Aujourd’hui, on célèbre ainsi les fruits de la co-entreprise. De ces trois entités sont nés des « partenaires bienveillants », dixit Augustin Jaclin, co-fondateur de LemonTri. L’une des valeurs de départ de son entreprise, c’était de « faire les choses avec les autres, pour les autres ». Chez Danone, Cécile Béliot-Zind renchérit : une des richesses du projet, c’est sa « capacité à connecter les leaders ». Si leur démarche est inédite, c’est parce qu’elle fait travailler tout le monde ensemble. Ce que cette aventure montre, pour Vincent Baholet, délégué général de FACE, c’est que « l’on peut faire société avec le monde de l’entreprise. Elle est un magnifique vecteur de changement. » Ainsi, les entreprises se concentrent non seulement ce qu’elles produisent, mais aussi la façon dont elles le font. Ici, l’enjeu est donc de co-créer une seconde vie pour les matières recyclables, en impliquant ceux qui ont besoin de se lancer dans de nouvelles perspectives professionnelles.
Valoriser le déchet
En laissant l’œil se balader dans le grand entrepôt, on remarque ici des balles de bouteilles en plastique, là une presse géante… Comme une étrange impression de se trouver dans un centre de tri au milieu de toutes ces personnes en costume.

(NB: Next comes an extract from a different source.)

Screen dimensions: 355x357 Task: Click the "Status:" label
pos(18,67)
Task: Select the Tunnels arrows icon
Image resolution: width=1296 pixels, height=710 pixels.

Sur scène, Céline Beliot-Zind explique. « Travailler sur des ressources naturelles implique de grandes responsabilités ». Les entreprises décident donc s’impliquer dans le cycle de vie des bouteilles, élément clef de leur business, dont le destin influe beaucoup sur l’impact écologique de leur activité. Danone Eaux veut donc adopter une démarche responsable en termes de production des bouteilles, de choix de matériaux, mais aussi dans la fin de la vie d’une bouteille. Au-delà d’une rencontre fertile entre leaders de LemonTri et Danone, se profile aussi la complémentarité en termes de métier.
Récupérer le plastique (en particulier le PET) est donc une idée fructueuse pour tous. Quid du consommateur ? Le constat de départ de LemonTri était fondé sur les faibles scores de la France en termes de recyclage – seule une bouteille sur deux est recyclée. Comment impliquer dès lors des citoyens qui, la preuve par les chiffres, n’ont pas le tri sélectif dans l’âme ?
C’est le concept de la Reverse Vending Machine adopté par LemonTri. Déjà présentes dans d’autres pays comme le Danemark, ces machines récompensent le consommateur pour ses dépôts. Elles sont conçues pour repérer ce qu’on leur donne, et offrent en échange des petites récompenses aux recycleurs, qui varient selon l’endroit où se trouve la machine (entreprise, centre commercial…). Le principe est simple : ancrer dans l’esprit du consommateur que la bouteille ou encore la canette qu’il recycle ainsi n’est pas un déchet, mais une ressource à valoriser. Mettre un prix pour faire comprendre que « cela ne se jette pas ».
Si l’on pourrait hésiter sur la monétisation d’un geste que l’on voudrait voir effectuer par pur instinct citoyen et éco-responsable, il semble tout de même que la démarche éduque. Ainsi, d’après l’expérience en centres commerciaux de LemonTri : « pour un cercle grandissant de trieurs enthousiastes, amener ses bouteilles au supermarché est devenu un réflexe ! ». L’usage pourra-t-il se généraliser sans l’intervention des pouvoirs publics ? Au Danemark, le système du « Pant » est généralisé, et les canettes sont triées selon une classification supervisée par l’Etat.
Sans aller jusqu’à un retour à la consigne telle qu’on l’a connue jadis en France pour les bouteilles de verre, ces Reverse Vending Machines pourraient bien être l’avenir du recyclage, si leur usage se globalise suffisamment. Pour l’heure, il faut s’en remettre aux jeunes pousses telles que LemonAide, qui trouvent à tâtons de nouveaux chemins combinant coopération, réinsertion et recyclage.